Il dato di ieri delle richieste di sussidi di disoccupazione negli Stati Uniti è stato peggiore del previsto con 1,5 milioni di nuove richieste e il numero totale dei sussidi in essere che è rimasto sopra ai 20 milioni, facendo dubitare la correttezza del dato della disoccupazione di maggio.

I mercati asiatici hanno invece chiuso la settimana in rialzo, con Hong Kong e Shanghai che guadagnano un punto percentuale, mentre Tokyo e Seul salgono di circa mezzo punto, ed è positiva anche l’apertura dei mercati europei.

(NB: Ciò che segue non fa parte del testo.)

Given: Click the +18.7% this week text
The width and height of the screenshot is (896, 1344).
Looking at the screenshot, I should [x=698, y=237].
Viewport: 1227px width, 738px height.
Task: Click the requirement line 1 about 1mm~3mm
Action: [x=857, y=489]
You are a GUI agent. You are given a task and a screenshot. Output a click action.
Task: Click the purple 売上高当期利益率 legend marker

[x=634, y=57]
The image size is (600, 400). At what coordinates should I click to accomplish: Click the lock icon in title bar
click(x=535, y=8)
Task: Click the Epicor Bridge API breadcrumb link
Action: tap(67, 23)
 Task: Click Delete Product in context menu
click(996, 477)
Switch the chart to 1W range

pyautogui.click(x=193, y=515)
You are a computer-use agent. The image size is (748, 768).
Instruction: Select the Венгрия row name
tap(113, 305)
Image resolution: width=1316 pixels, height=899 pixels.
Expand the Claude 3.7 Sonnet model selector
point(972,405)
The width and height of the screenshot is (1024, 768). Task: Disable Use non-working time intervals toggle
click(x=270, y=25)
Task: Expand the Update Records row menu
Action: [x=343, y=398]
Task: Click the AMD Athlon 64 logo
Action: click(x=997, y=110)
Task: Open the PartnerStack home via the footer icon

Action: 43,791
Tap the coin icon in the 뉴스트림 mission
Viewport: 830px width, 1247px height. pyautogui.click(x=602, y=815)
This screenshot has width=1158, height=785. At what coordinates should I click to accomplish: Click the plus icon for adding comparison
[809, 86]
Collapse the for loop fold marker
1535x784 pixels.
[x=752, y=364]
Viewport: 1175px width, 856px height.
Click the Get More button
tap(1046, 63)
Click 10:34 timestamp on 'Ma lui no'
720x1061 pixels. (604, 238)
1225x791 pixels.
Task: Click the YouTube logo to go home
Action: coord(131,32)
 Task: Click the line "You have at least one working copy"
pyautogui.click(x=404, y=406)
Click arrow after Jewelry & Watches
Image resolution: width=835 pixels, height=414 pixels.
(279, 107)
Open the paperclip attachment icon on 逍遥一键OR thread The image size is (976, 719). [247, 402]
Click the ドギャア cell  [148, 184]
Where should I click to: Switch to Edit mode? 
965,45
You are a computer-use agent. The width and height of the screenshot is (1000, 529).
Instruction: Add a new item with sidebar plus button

Il mercato obbligazionario americano è poco mosso con il rendimento del Treasury decennale fermo a 0,71%, mentre l’euro ha perso terreno tornando a quota 1,120 in attesa della riunione odierna dei capi di Governo dell’Unione Europea che dovranno discutere il piano di finanziamento di 750 miliardi di euro attraverso il budget europeo.

Il petrolio WTI sale quasi a 40 dollari al barile seguendo i mercati azionari ed è a mezzo punto  dal massimo  degli ultimi due mesi.

La giornata odierna è caratterizzata dall’assenza di dati macro, ma nel tardo pomeriggio parleranno vari esponenti della Federal Reserve, incluso il Presidente Jay Powell.